[Records supplied Boundary: Start]

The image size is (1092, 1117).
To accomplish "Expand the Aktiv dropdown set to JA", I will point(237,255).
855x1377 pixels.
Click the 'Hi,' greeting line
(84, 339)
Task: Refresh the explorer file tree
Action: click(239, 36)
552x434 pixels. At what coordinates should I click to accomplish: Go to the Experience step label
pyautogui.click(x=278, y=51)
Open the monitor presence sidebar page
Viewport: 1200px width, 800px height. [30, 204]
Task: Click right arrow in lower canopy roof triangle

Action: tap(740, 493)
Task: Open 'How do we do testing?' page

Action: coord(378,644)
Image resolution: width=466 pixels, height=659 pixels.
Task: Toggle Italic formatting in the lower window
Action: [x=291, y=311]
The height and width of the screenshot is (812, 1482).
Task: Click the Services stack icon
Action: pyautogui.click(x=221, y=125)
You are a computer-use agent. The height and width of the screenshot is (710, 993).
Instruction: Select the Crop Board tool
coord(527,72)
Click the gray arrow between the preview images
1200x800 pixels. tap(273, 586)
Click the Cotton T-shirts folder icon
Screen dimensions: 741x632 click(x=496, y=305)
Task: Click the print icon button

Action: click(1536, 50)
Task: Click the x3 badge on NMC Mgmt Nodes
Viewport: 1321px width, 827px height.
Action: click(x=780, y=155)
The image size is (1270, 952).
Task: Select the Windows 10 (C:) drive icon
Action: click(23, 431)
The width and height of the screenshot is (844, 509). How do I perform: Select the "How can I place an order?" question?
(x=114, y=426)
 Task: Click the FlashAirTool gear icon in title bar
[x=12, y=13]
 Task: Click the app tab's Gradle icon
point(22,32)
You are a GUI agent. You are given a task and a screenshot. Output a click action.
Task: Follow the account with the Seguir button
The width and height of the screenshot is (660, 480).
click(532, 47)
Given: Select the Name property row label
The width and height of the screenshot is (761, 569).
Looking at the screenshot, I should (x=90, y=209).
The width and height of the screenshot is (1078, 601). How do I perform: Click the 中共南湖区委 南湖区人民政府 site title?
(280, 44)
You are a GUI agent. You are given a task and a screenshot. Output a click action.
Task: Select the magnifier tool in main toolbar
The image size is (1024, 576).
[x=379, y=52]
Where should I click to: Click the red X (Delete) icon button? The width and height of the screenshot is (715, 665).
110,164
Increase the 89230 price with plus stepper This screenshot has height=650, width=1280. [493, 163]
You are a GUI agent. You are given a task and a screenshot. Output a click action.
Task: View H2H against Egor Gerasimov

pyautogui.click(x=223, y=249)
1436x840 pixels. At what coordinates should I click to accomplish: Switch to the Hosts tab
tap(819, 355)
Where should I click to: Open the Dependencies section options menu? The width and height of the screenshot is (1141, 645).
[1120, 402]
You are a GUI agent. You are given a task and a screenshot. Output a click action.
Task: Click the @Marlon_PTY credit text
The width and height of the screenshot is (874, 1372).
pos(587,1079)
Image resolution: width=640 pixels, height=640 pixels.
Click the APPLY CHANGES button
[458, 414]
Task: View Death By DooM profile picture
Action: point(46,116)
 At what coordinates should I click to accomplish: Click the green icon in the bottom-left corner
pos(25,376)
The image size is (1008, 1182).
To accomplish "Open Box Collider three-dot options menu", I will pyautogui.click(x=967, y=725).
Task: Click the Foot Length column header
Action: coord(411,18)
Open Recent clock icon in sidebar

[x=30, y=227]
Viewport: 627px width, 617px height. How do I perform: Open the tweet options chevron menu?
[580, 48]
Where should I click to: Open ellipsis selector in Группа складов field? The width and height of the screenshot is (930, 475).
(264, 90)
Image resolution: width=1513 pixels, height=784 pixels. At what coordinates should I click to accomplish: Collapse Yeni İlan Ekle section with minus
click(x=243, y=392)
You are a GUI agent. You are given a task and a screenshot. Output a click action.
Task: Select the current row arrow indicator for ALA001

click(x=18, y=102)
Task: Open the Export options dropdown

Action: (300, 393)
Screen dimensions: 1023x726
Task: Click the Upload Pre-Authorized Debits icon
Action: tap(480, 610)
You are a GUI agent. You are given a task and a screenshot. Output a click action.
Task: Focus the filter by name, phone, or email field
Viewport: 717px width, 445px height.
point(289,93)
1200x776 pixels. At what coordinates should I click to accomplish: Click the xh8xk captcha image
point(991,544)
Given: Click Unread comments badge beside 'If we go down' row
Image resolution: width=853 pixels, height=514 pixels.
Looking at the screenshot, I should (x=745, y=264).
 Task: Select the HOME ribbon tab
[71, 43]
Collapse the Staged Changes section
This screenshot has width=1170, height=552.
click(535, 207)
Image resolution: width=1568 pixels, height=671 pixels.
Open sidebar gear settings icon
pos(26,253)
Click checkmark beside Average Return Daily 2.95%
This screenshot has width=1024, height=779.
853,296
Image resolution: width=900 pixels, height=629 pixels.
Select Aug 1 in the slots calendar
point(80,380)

[Records supplied Boundary: End]

How to complete this task -
Once each line with "badge" in the entries is counted, state the total and nothing else.

Result for this exercise -
2